See where I'm going with this exercise in free association? In pithy bits of racially-encoded language, the Deutsche Grammophon website reassures the consumer that there is nothing to fear. What, besides the fact that some portion of her ancestry could be traced back to somewhere in Africa, makes Measha' performances of songs from the classical repertory sound like soul? To my ears, nothing else--the mere fact of her phenotypical blackness apparently will suffice to guarantee that a certain quantity of soul will come through when she sings the (ostensibly) soul-less songs on the Surprise album.

While DG assures us of Measha's blackness, her own website seems to grapple with the identity gauntlet thrown down by her name/phenotype combination using a different strategy. Here the defense focuses on explicating her names. The pronunciation guides might be taken as a way of legitimating her names, as if to say, "Yes, these words do exist. The existence of a viable way to pronounce them also proves their reality." Her husband's ancestry seems to serve as a kind of apologia: the impossible reality of her surname is accounted for by his Swiss heritage.

I would not blame Ms. Brueggergosman for the way that DG has decided to market her to an (overwhelmingly) white and wealthy classical-music consumer base. Nor would I blame her for the way she (or her management) markets herself on her website. "Blame" isn't the right word; moreover, I think that whether or not Measha possessed any agency in the matter is beside the point. A strain of race ideology seems to be driving DG's strategy: injecting soul into classical music, inciting fascination in the listener by means of her dark voice (and skin) and her obscure heritage.

Brueggergosman is of course not the first black classical singer to come to prominence by a long shot: Leontyne Price, Grace Bumbry, Jessye Norman, and Kathleen Battle immediately come to mind (one notices that Measha is conveniently likened to Ms. Norman in a number of the press reviews quoted by DG). The insensitivities of DG are of course not the first committed by the classical music industry against black musicians: Price and Bumbry were part of a generation of African American singers who fought to make their way into the classical scene during the 1950s and '60s (in 1953 Price broke the "opera" color line at the Met to be the first black singer in the company's employment); in 1994, Norman filed a lawsuit against the magazine Classic CD for racial stereotyping (see: http://www.encyclopedia.com/doc/1G1-17755908.html). Yet all of these women could be called "unequivocally black": all were born in or near the American South, in locations historically inhabited by African Americans (Price in Mississippi, Bumbry in St. Louis, Norman in Augusta, GA, and Battle in Ohio); their Anglo-Saxon surnames would dissuade one from questioning their African American heritage (i.e., the presence of slavery in their families' pasts). Brueggergosman's name, however, offers no such assurances. Nor does her Canadian citizenship (yes...black Canadians do exist).

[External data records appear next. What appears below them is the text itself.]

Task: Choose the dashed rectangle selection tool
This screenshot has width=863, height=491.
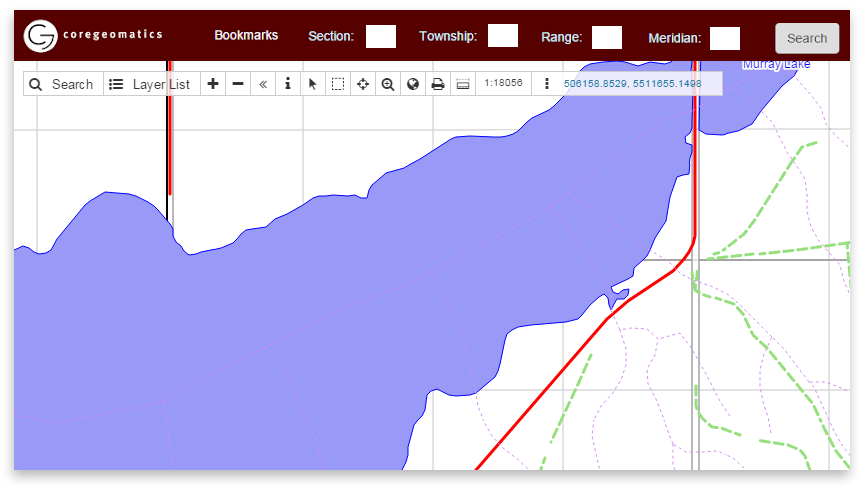Action: tap(338, 84)
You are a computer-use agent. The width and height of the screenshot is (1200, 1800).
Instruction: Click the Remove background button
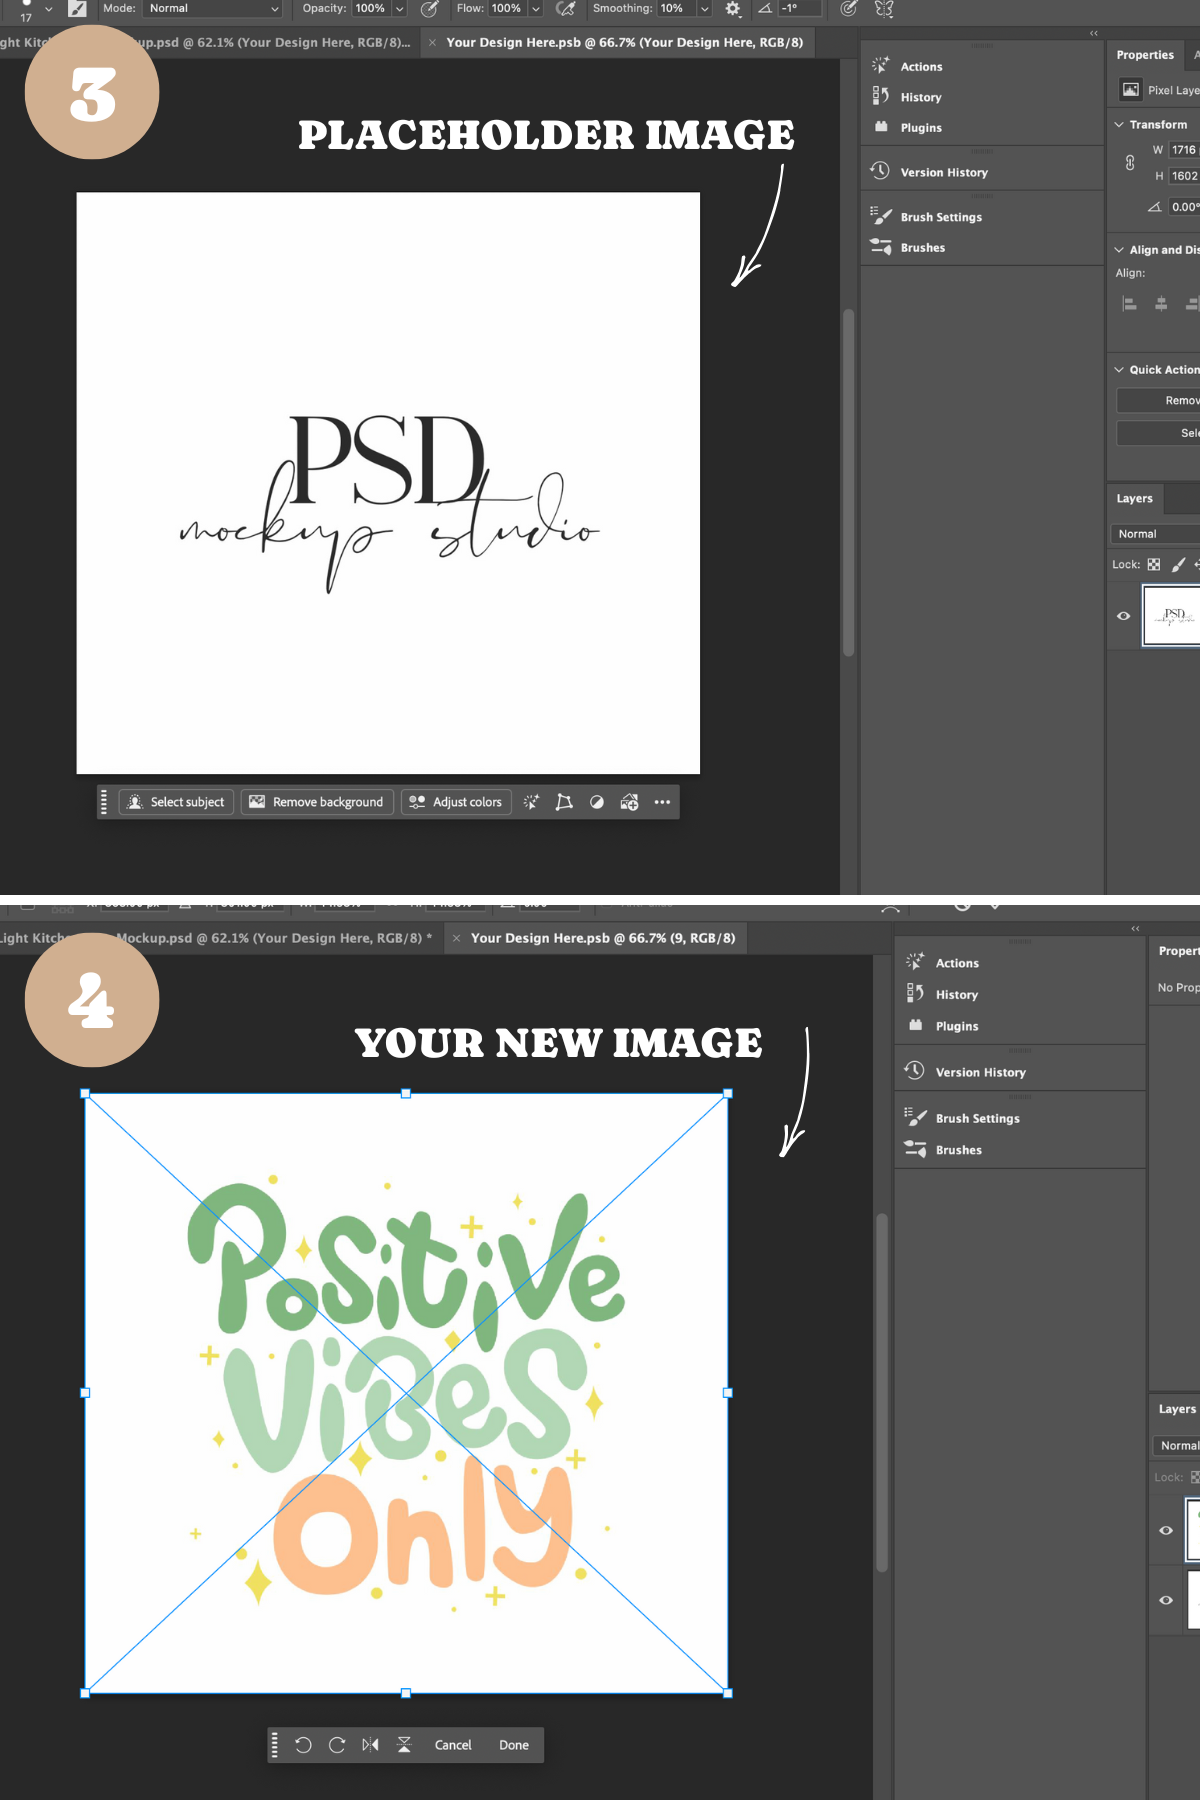(317, 802)
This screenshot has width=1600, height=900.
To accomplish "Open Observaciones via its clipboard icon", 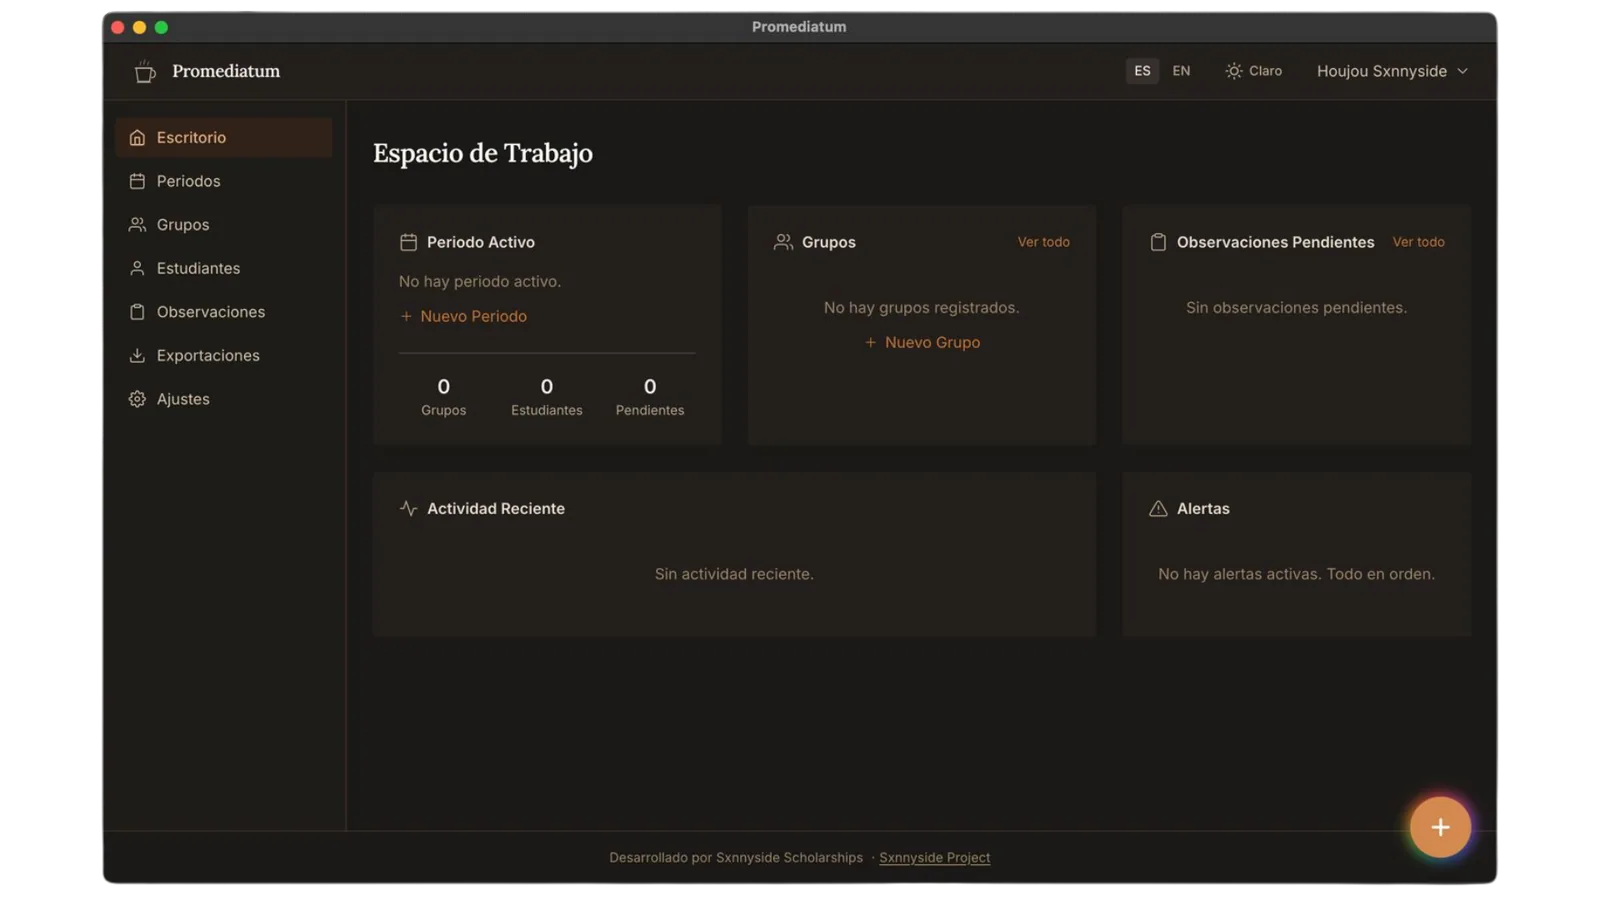I will coord(137,312).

I will allow for the possibility that Brueggergosman is proud of her mixed ancestry (she has no reason not to be--no one has any reason not to be!). Perhaps she feels there is nothing to hide about her ethnic make-up; or perhaps she would rather be up front about it than have critics, fans, etc. constantly and incessantly wondering, "What's Up with Measha's Name?" But the sharing of this information seems eerily like a confession. And why did Measha (or someone in her employ) think it so necessary to disclose both her and her husband's nationalities? Could it be that deeply-situated notions and anxieties about race dictated that Measha and her management must "speak the truth about herself," as if she had been "incited to discourse," to use Foucault's formulations? We are being given all these answers, and the question that DG and Brueggergosman seem to have anticipated is that classic inquiry about ethnic identity: "What are you?" (As in, "Somoroff, what is that? Russian?" [It's Ukrainian...I think])

On DG's website, Edward Seckerson writes: "What's in a name? In the case of Measha Brueggergosman, plenty." What's in the explanation of a name? Even more.